## Raw records

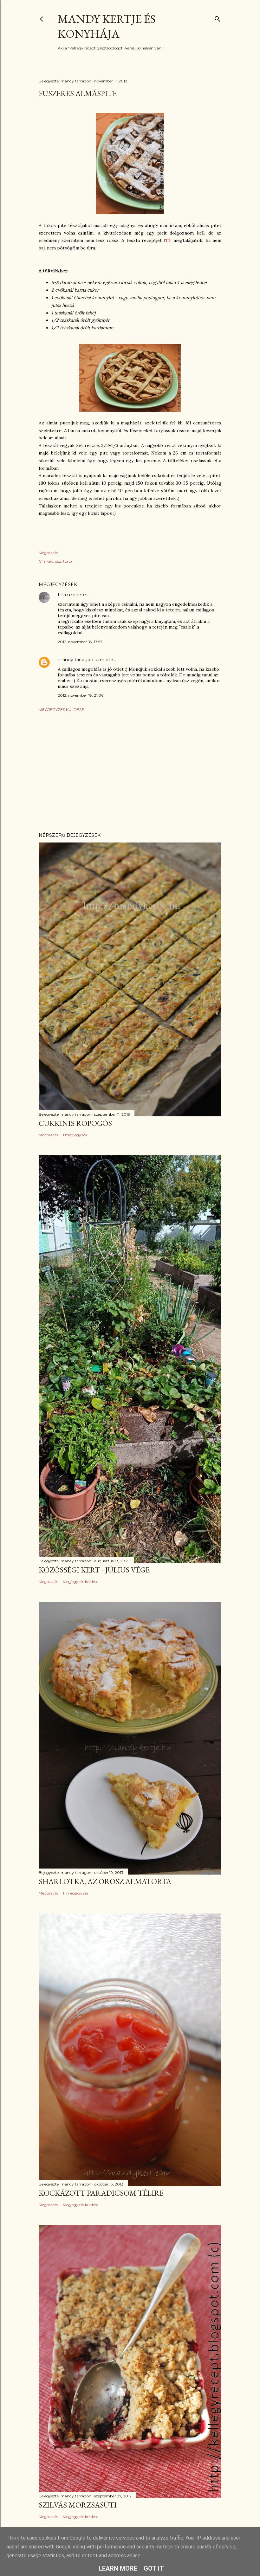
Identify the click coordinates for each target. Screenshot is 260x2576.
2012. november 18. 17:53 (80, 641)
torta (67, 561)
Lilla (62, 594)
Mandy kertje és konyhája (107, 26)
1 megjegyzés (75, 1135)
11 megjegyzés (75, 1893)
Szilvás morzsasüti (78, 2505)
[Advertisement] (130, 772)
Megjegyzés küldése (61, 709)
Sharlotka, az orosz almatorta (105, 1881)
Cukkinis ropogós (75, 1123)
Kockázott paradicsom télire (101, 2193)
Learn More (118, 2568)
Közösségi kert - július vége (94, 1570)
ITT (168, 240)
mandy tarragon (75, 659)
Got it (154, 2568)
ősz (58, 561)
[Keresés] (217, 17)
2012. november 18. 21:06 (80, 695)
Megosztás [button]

==

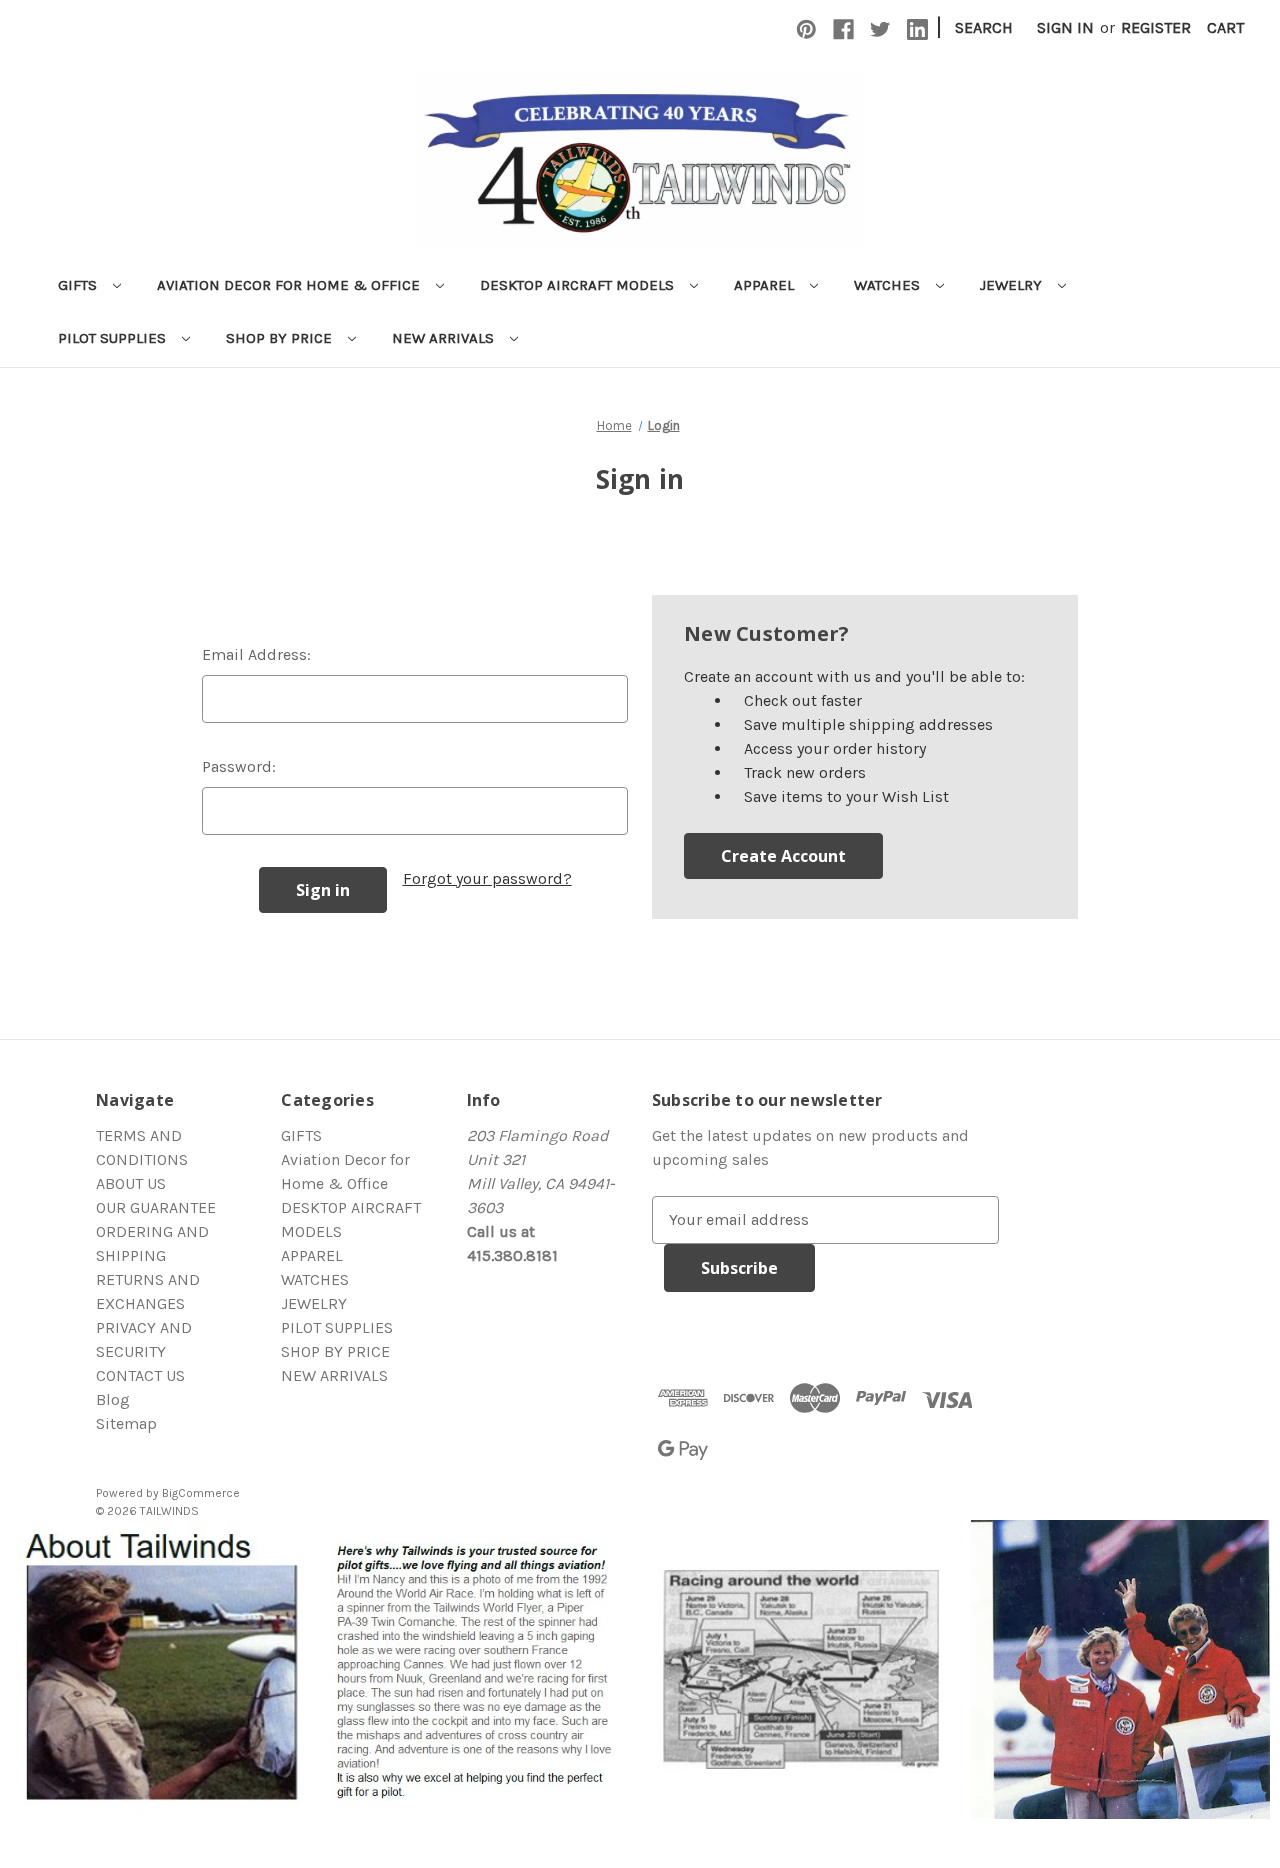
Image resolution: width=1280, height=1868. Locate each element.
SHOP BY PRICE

==

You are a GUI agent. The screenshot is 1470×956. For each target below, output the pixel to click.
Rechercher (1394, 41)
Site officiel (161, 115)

## Task brief
Rewrite the material from the line with "[Advertisement] (130, 772)" to the line with "2012. november 18. 21:06 (80, 695)" as a numbered list, leaving out any blank lines.

## Complete output
1. [Advertisement] (130, 772)
2. Megjegyzés küldése (61, 709)
3. Sharlotka, az orosz almatorta (105, 1881)
4. Cukkinis ropogós (75, 1123)
5. Kockázott paradicsom télire (101, 2193)
6. Learn More (118, 2568)
7. Közösségi kert - július vége (94, 1570)
8. ITT (168, 240)
9. mandy tarragon (75, 659)
10. Got it (154, 2568)
11. ősz (58, 561)
12. [Keresés] (217, 17)
13. 2012. november 18. 21:06 (80, 695)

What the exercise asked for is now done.